Фрагмент документа
-.-.-

Крючков, выворачивая наизнанку все свое прошлое, понимал: утаивать что-либо от КГБ бесполезно. Все равно изучат всю подноготную, проверят всех родственников до двенадцатого колена. За отца и мать волноваться было нечего. Отец из рабочих, участник гражданской войны, член КПСС с 1926 года. Мать — крестьянка. Средний брат Константин сложил голову в Великой Отечественной войне. Тут и комар носа не подточит. А от сомнительных брата и сестры он отмежевался.

Отнюдь не благодаря таланту разведчика Крючков стал председателем КГБ. «Это был рядовой человек, — свидетельствует глава российского правительства Иван Силаев, — по крайней мере, я не видел в нем каких-то серьезных задатков, глубокого интеллекта. Мне кажется, быстрый его взлет по служебной и партийной лестнице вскружил ему голову и развил в нем негативные качества».

Крючкова в КГБ привел Юрий Андропов. Когда с поста секретаря ЦК КПСС он перешел на пост председателя КГБ, то взял с собой и своего помощника Крючкова, которого тянул за собой всюду еще со времен совместной работы в Венгрии. Андропов был послом СССР в этой стране, Крючков — третьим секретарем посольства.

В КГБ, как и ЦК, Крючков стал помощником Андропова. Крючков не был профессиональным разведчиком и достиг служебных высот лишь благодаря покровительству Андропова, которому по душе пришелся услужливый помощник.

— Самостоятельные решения от него никогда не исходили, даже, когда он занимал серьезные должности, — вспоминает генерал КГБ Олег Калугин. — Придешь к нему с каким-то делом. Он тут же хватается за трубку прямой связи с Андроповым. «Юрий Владимирович, вот такая ситуация… Как Вы думаете, что нам делать?» Андропов объясняет ему, что делать, а он со спокойной душой передает мне. По своему характеру Крючков, если так можно выразиться, помощник. Он всю жизнь был помощником кого-либо. Прежде всего Андропова…

Если бы не Горбачев, Крючков, несмотря на все свое рвение, так и остался бы начальником разведки, тихо уйдя на пенсию. Крючков считался человеком Андропова и это определило выбор Горбачева в пользу 64-летнего начальника ПГУ. Как никак сам Горбачев стал генсеком исключительно благодаря Андропову, и тоже, как и Крючков, считался его человеком.

Однако между учениками Андропова, хотя каждый из них считал себя продолжателем его дел, была огромная разница. Горбачев видел в Андропове реформатора, осуществить задуманное которому помешала безвременная смерть. Крючков, знавший Андропова лучше, чем Горбачев, был убежден, что Андропов никогда бы не позволил покушаться на систему. Действия Горбачева он воспринимал с недоумением, они ставили его в тупик, порождая подозрения в искренности клятв Горбачева в верности «социалистическому пути».

-.-.-

Сохранённые данные
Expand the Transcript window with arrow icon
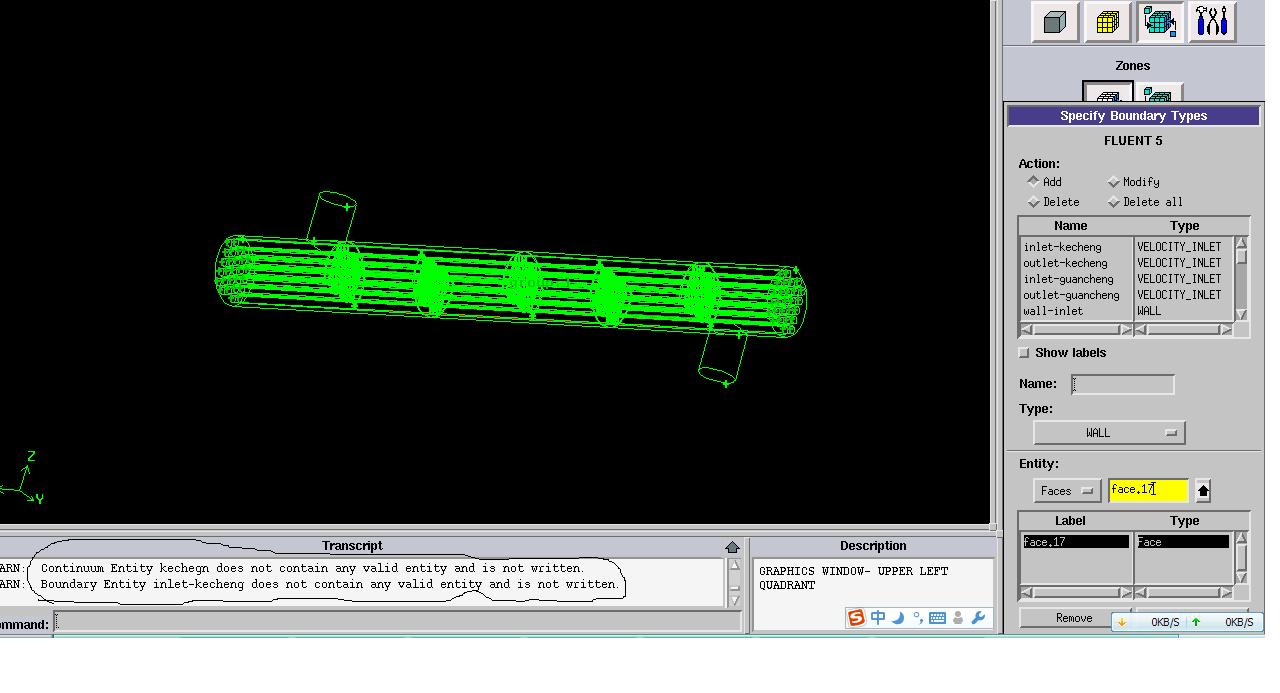The image size is (1280, 693). pos(732,547)
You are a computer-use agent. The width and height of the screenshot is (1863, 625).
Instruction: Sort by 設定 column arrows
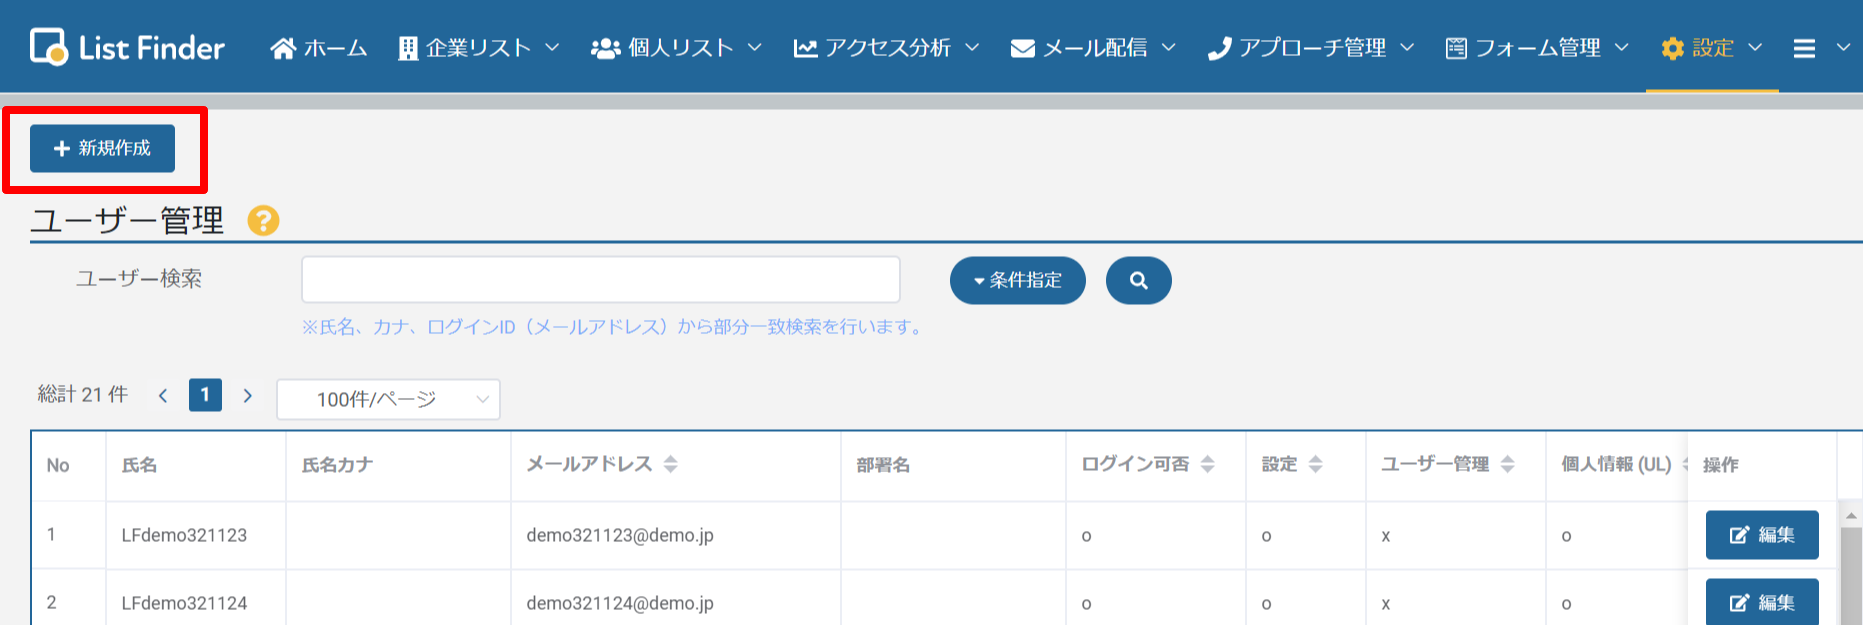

-.-.-

Текст задания A
Ответьте по фрагменту о Крючкове на вопросы:
(i) С какого года отец Крючкова состоял в КПСС?
(ii) Какие должности занимали Андропов и Крючков в Венгрии?
(iii) Сколько лет было начальнику ПГУ, в пользу которого сделал выбор Горбачев?
Текст задания B
Выпишите из фрагмента о Крючкове без изменений отрывок, который открывается словами «Крючкова в КГБ» и завершается словами «пришелся услужливый помощник.».

Полный ответ A
(i) С 1926 года.
(ii) Андропов был послом СССР, Крючков — третьим секретарем посольства.
(iii) 64 года.

Полный ответ B
Крючкова в КГБ привел Юрий Андропов. Когда с поста секретаря ЦК КПСС он перешел на пост председателя КГБ, то взял с собой и своего помощника Крючкова, которого тянул за собой всюду еще со времен совместной работы в Венгрии. Андропов был послом СССР в этой стране, Крючков — третьим секретарем посольства.

В КГБ, как и ЦК, Крючков стал помощником Андропова. Крючков не был профессиональным разведчиком и достиг служебных высот лишь благодаря покровительству Андропова, которому по душе пришелся услужливый помощник.